Ambraser Heldenbuch
Das Ambraser Heldenbuch ist eine handschriftliche Sammlung mittelalterlicher Heldenepen und kleinerer höfischer Erzählungen des 12. und 13. Jahrhunderts; es enthält u. a. das Nibelungen-, das Kudrunlied, Hartmanns von Aue Erec, Biterolf und Dietleib und Klagebüchlein sowie Meier Helmbrecht. Zahlreiche Stücke der Sammlung sind sonst nirgends überliefert – daher die überragende Bedeutung des Kodex für die Geschichte der deutschen Literatur.

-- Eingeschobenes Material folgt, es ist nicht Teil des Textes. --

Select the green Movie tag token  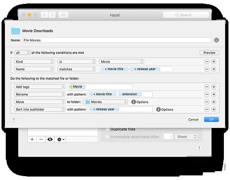[x=77, y=87]
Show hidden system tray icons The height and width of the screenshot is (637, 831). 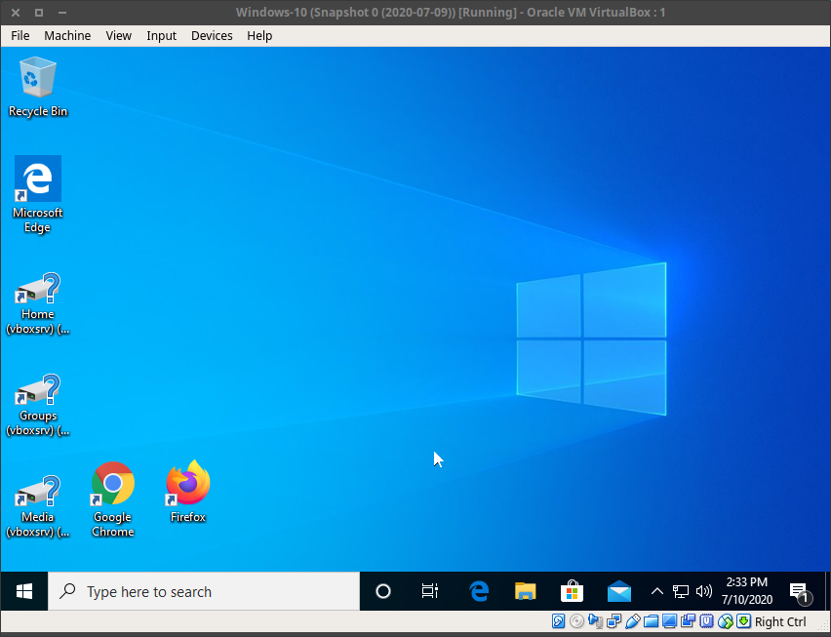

Der Kodex im Riesenformat von 46 × 33,5 cm umfasst 243 Pergamentblätter, die jeweils dreispaltig beschrieben und an ihren Rändern mit floralen Dekorationen geschmückt sind. Die Sammlung wurde im Auftrag des Kaisers Maximilian I. 1504–1516/17 von dem Zollschreiber Hans Ried in Bozen (Südtirol) zusammengetragen und kalligraphisch niedergeschrieben.[1] Zunächst wurde der Prachtkodex auf Schloss Ambras in Tirol aufbewahrt; seit 1806 befindet sich die Handschrift in der Österreichischen Nationalbibliothek in Wien (Signatur Cod. Ser. nova 2663).[2][3]
Inhalt des Heldenbuches
Die Auflistung erfolgt nach der tatsächlichen Reihenfolge im Heldenbuch, zusätzlich soll die Einteilung der Texte nach Gattung verdeutlicht werden.
Höfische Texte
- Der Stricker, Frauenehre (Handschrift d)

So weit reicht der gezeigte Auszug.